=== Section Start ===

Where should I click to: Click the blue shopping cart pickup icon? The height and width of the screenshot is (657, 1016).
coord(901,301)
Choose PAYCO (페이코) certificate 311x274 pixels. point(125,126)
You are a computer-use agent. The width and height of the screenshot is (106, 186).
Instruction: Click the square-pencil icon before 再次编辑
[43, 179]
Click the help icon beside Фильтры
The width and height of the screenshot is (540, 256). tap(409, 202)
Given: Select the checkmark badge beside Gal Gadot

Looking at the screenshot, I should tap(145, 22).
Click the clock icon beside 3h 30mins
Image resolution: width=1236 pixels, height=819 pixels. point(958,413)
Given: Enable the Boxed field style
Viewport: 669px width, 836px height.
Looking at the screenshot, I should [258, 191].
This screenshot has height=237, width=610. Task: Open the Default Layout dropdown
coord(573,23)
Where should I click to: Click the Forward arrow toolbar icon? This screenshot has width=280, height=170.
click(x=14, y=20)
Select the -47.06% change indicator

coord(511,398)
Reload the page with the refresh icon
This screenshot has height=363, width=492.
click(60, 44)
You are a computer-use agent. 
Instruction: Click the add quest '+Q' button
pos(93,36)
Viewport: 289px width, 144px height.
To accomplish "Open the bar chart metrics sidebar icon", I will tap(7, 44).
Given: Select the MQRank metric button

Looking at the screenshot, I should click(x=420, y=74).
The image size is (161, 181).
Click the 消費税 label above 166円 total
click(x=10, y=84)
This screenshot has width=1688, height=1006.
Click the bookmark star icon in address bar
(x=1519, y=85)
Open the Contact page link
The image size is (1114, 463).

=== Section End ===

Reproduce all lines from the records above that include the word "size".

SOLVED PROBLEM
The image size is (161, 181).
The image size is (1114, 463).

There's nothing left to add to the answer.